Dalam Pedoman Penggolongan dan Diagnosis Gangguan Jiwa III (PPDGJ III) di Indonesia, depresi paska persalinan dimasukkan ke dalam kriteria gangguan jiwa terkait emosi dan perilaku yang berhubungan dengan masa nifas, yang dapat muncul selama periode 6 minggu setelah melahirkan.
 Pada seorang wanita yang alami depresi akan ditemukan suatu situasi yang "down." Gejala depresi yang tampil paska melahirkan biasanya berupa mood terdepresi (sedih), perasaan tidak berguna, rasa bersalah yang berlebihan, sering menangis, sulit konsentrasi, sulit tidur, kehilangan minat terhadap hobi yang dulu disenangi, mudah lelah, serta penurunan berat badan dan libido.
Kondisi ini apabila tidak terdeteksi secara awal dan di tangani dengan baik, dapat berkembang kepada tindakan melukai diri sendiri (self harm) dan bunuh diri, atau bahkan sampai membunuh anak kandungnya (infanticide).
Dasar etiologi dari terjadinya depresi paska persalinan adalah faktor biologis dan psikososial. Penyebab biologisnya ditenggarai oleh karena ketidakseimbangan dari neurotransmitter (hormone saraf) di otak, seperti: norepinefrin (nor-adrenalin), dopamine, serotonin, penurunan konsentrasi corticothropine-releasing hormone (CRH), dan fluktuasi hormone seks (estrogen, progesteron) serta hormone kortosol dan tiroid.

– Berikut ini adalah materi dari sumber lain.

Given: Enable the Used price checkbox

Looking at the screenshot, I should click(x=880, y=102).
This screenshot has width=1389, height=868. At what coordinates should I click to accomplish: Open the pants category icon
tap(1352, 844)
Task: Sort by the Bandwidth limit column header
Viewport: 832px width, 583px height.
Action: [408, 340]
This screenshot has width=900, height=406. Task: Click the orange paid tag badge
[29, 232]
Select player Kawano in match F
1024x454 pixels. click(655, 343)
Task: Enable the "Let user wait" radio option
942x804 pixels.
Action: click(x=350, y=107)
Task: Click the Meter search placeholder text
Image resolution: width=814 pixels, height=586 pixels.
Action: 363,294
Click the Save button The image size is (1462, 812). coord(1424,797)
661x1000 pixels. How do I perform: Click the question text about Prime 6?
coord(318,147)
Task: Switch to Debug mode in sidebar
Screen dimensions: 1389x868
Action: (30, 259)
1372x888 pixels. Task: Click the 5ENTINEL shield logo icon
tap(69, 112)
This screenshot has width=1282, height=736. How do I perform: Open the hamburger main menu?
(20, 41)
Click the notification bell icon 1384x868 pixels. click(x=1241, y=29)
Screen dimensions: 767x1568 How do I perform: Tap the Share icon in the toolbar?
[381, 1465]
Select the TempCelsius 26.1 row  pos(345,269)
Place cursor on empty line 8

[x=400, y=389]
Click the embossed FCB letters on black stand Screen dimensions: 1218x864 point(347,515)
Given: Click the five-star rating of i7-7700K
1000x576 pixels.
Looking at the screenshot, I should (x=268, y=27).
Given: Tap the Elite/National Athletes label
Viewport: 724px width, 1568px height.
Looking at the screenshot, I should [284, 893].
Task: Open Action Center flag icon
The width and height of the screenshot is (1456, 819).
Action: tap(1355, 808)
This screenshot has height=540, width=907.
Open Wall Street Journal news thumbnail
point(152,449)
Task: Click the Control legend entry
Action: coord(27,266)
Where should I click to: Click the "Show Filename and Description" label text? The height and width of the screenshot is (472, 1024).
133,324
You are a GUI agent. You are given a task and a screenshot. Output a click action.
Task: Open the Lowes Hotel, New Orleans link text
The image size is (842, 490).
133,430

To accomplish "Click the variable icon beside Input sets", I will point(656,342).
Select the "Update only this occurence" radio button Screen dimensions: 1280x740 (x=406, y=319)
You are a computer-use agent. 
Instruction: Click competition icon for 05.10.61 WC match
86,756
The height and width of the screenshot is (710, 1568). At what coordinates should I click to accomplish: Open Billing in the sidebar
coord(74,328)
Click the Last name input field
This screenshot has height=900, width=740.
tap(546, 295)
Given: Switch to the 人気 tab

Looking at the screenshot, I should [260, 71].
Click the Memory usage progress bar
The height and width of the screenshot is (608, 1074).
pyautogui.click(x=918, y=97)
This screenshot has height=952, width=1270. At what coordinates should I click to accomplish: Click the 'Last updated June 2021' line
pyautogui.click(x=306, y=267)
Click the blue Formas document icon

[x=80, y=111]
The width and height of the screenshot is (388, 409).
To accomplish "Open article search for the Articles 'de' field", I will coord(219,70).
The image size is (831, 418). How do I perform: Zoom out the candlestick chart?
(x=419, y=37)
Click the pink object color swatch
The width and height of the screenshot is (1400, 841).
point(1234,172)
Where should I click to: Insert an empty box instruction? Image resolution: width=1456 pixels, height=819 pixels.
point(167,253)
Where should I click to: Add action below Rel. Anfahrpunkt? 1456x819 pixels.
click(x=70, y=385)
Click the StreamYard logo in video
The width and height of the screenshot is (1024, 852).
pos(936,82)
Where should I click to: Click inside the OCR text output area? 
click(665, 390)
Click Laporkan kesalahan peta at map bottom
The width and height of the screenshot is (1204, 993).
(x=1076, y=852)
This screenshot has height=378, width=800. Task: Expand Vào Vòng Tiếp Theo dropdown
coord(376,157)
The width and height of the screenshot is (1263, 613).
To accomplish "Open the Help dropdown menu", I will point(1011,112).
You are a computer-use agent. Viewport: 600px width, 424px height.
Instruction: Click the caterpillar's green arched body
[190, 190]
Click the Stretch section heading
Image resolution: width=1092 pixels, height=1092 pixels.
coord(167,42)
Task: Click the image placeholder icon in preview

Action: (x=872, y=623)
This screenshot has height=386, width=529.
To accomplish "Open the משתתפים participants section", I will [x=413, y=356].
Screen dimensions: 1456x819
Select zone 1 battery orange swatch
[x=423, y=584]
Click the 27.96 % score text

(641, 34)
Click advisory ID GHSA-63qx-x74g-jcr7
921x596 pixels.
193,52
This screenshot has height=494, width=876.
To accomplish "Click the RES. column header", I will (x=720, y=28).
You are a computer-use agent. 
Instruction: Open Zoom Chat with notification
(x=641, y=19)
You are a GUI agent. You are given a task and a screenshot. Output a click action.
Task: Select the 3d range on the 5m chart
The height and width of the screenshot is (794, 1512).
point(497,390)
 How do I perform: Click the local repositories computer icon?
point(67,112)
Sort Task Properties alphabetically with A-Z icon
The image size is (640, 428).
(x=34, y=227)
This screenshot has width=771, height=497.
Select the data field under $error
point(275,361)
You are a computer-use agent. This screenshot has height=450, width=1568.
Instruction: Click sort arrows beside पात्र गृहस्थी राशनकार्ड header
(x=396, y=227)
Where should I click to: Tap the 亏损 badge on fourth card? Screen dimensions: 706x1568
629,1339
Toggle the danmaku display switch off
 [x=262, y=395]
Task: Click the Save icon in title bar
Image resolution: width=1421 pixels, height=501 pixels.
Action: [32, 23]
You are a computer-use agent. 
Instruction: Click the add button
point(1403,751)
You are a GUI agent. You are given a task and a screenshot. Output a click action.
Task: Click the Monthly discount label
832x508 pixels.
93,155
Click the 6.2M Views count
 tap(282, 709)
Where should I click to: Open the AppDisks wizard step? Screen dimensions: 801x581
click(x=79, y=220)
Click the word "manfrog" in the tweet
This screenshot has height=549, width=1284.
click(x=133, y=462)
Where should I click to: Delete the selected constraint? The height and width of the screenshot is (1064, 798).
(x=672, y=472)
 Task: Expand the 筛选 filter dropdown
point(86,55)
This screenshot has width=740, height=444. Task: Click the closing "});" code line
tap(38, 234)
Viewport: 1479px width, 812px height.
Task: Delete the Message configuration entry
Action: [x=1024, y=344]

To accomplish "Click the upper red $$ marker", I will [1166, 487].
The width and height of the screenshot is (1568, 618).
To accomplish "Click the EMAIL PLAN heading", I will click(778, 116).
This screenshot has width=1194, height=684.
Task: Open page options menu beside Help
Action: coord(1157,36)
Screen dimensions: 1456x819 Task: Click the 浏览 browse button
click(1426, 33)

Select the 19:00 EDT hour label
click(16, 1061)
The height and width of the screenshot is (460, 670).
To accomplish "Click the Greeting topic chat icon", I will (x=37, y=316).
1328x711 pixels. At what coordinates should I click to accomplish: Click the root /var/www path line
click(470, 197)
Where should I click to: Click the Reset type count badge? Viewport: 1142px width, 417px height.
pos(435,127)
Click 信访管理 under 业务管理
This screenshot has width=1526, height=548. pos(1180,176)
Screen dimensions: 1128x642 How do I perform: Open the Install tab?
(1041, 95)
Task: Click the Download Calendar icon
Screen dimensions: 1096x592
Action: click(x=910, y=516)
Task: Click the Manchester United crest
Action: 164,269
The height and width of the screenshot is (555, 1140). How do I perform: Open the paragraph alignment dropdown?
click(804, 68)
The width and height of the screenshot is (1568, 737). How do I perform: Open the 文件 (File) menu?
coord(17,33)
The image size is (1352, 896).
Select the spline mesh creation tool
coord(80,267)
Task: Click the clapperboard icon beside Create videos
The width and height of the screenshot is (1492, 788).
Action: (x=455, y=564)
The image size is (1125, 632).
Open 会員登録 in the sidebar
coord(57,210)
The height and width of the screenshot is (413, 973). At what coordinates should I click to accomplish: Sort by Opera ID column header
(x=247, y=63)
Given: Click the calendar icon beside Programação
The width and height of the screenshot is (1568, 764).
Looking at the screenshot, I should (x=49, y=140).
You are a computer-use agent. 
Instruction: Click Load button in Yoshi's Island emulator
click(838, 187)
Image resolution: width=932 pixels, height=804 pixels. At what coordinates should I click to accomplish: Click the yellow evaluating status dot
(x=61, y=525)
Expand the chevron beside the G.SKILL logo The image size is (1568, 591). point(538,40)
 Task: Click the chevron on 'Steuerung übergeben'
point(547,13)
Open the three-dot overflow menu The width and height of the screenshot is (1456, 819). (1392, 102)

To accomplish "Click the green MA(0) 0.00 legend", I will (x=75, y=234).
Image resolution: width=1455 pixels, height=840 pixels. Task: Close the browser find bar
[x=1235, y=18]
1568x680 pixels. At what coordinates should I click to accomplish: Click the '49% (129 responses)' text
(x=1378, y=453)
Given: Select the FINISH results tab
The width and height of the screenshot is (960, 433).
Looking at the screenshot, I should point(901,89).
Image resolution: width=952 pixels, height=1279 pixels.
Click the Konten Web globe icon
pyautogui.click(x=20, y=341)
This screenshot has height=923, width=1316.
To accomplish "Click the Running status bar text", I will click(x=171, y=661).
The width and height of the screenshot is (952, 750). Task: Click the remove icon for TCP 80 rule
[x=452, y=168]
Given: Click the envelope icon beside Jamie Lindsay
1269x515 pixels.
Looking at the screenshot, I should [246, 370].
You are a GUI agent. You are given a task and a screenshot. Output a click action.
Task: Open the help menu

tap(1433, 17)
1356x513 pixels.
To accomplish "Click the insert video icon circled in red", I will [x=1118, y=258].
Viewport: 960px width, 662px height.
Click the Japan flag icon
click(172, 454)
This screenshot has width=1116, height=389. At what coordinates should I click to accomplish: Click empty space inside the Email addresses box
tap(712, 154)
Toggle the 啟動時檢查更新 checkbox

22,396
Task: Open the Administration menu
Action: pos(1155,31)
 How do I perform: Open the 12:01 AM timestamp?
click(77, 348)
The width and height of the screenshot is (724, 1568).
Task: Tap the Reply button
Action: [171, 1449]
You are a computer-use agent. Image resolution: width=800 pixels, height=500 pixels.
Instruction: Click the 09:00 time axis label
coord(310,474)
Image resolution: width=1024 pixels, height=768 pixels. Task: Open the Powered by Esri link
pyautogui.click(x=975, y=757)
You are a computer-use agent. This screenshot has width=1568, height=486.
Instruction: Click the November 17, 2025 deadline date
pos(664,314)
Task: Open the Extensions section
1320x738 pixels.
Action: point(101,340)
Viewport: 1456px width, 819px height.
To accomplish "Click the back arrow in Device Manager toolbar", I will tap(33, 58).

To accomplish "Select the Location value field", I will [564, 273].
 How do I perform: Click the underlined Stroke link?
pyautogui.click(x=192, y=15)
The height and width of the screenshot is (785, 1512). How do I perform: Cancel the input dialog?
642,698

Sedangkan faktor risiko psikososial yang terkait adalah usia punya anak, stressor dalam merawat bayi, gangguan cemas dan depresi prenatal atau antenatal, adanya riwayat depresi sebelumnya, ibu muda atau pertama kali memiliki bayi, ketiadaan dukungan sosial atau kehadiran dari keluarga dekat, peristiwa kehidupan yang stressful, kehamilan yang tidak dikehendali (un wanted child), dan alami kegagalan KB. Pada negara berkembang, faktor gender juga memilii peranan, yaitu adanya keinginan untuk mendapatkan anak laki-laki dan kekerasan dalam rumah tangga (KDRT).
Penanganan depresi persalinan dapat dilakukan melalui penggunaan terapi hormonal dengan steroid seks, obat dual fungsi anti depresan dan anti cemas (golongan SNRI atau serotonin nor epinephrine re-uptake inhibitor, misalnya venlavaxine), maupun obat anti psikotik (apabila terdapat psychosis post partum, seperti gejala halusinasi pendengaran *mendengar bisikan ghaib atau keyakinan aneh berupa delusi/waham).Â
Edukasi kepada pasien mengenai depresi yang dialami dan pengobatannya juga perlu diberikan. Di samping itu, pasien dan keluarga perlu waspada terhadap gejala dan tanda awal kekambuhan sehingga perlu segera mencari pertolongan jika gejala depresi kembali muncul.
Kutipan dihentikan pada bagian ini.